作为凝聚态物理中一种典型的多体集体激发，等离激元因其在能源、材料、生物医学等领域的巨大潜在应用引起了人们的广泛关注。磷烯以其独特的物理特性如非零带隙、高迁移率和各向异性等使其成为继石墨烯之后最具潜力的单原子层二维材料。因此，研究磷烯系统中的等离激元具有重要的科学意义和应用价值。本项目将针对结构化磷烯的等离激元以及光电性质等重点开展如下研究：研究带有量子反点、量子点、纳米带等的结构化磷烯的光电性质，研究结构化磷烯中的等离激元、等离激元耦合、光学场增强及调控，研究结构化磷烯与介质耦合的多层材料结构的光学特性，研究应力、电场、磁场、缺陷等对结构化磷烯等离激元等的影响。本研究将围绕结构化磷烯系统率先开展磷烯等离激元学的研究，有助于形成对磷烯等离激元及其光学和电学特性的深刻理解，为设计磷烯等离激元光学或光电子器件等奠定坚实基础。

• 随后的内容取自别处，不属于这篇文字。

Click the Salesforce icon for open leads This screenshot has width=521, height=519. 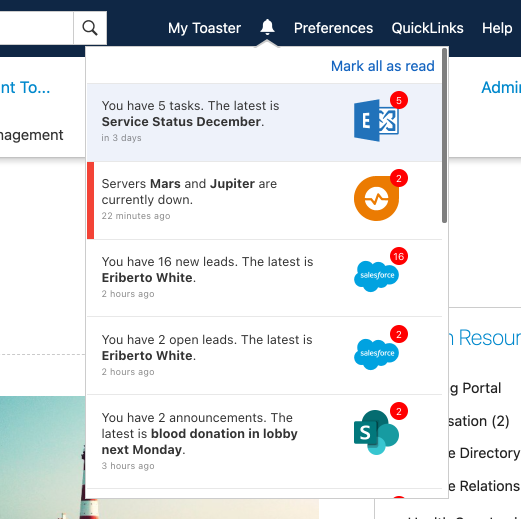click(x=376, y=354)
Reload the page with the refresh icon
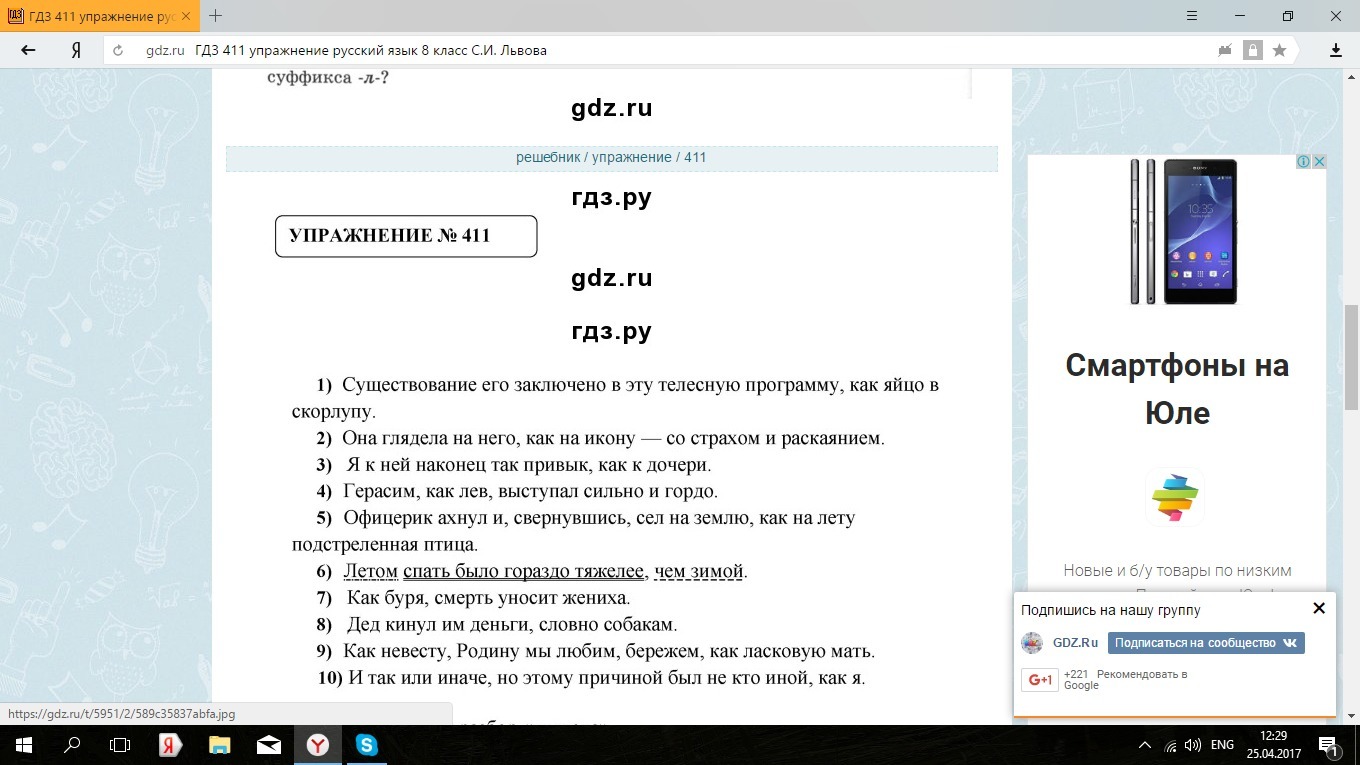Viewport: 1360px width, 765px height. (x=118, y=51)
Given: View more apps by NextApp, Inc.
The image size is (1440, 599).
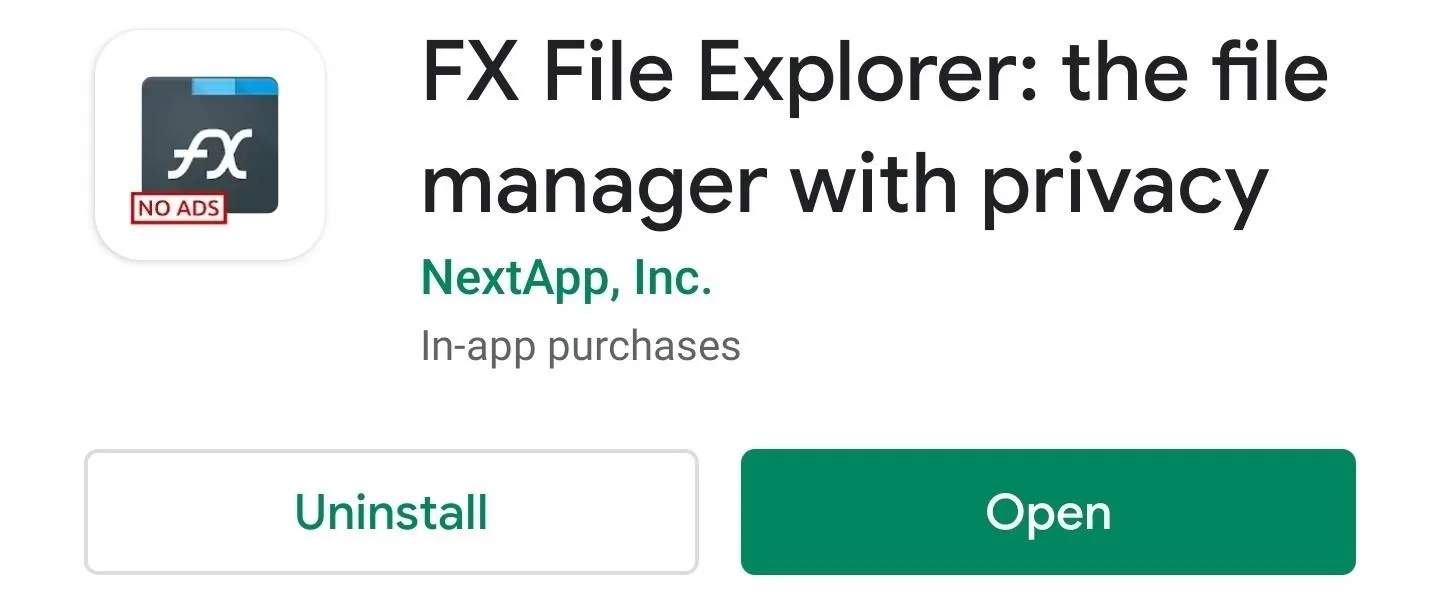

As a typical many-body collective excitation in condensed matter physics, plasmons are becoming an important multidisciplinary frontier research field due to its great potential application in the fields of energy, material, biomedicine, and so on. Phosphorene is believed to the most promising monoatomic two-dimensional material except graphene in view of its special physical properties such as nonzero bandgap, high carrier mobility, anisotropy, and so on. Therefore, it is of important scientific significance and application prospect to study the plasmons in phosphorene. In this project, we will carry out the following researches on the plasmons and electro-optical properties of the structured phosphorene systems: The electro-optical properties of the phosphorene systems dressed by quantum antidots, quantum dots, nanoribbon, and so on; The plasmons, interplasmon coupling, optical field enhancement and their manipulation; The optical properties of the multilayer composed of the structured phosphorene and dielectrics; The influences of the strains, electric field, magnetic field, and defects on the structured phosphorene plasmons and electro-optical properties. This research will carry out a leading investigation on the phosphorene plasmonics based on the structured phosphorene systems, which will be helpful in deep understanding the phosphorene plasmons and the related optical and electrical properties. We believe our work will lay a solid foundation for designing the phosphorene-plasmon-based optical or optoelectronic devices.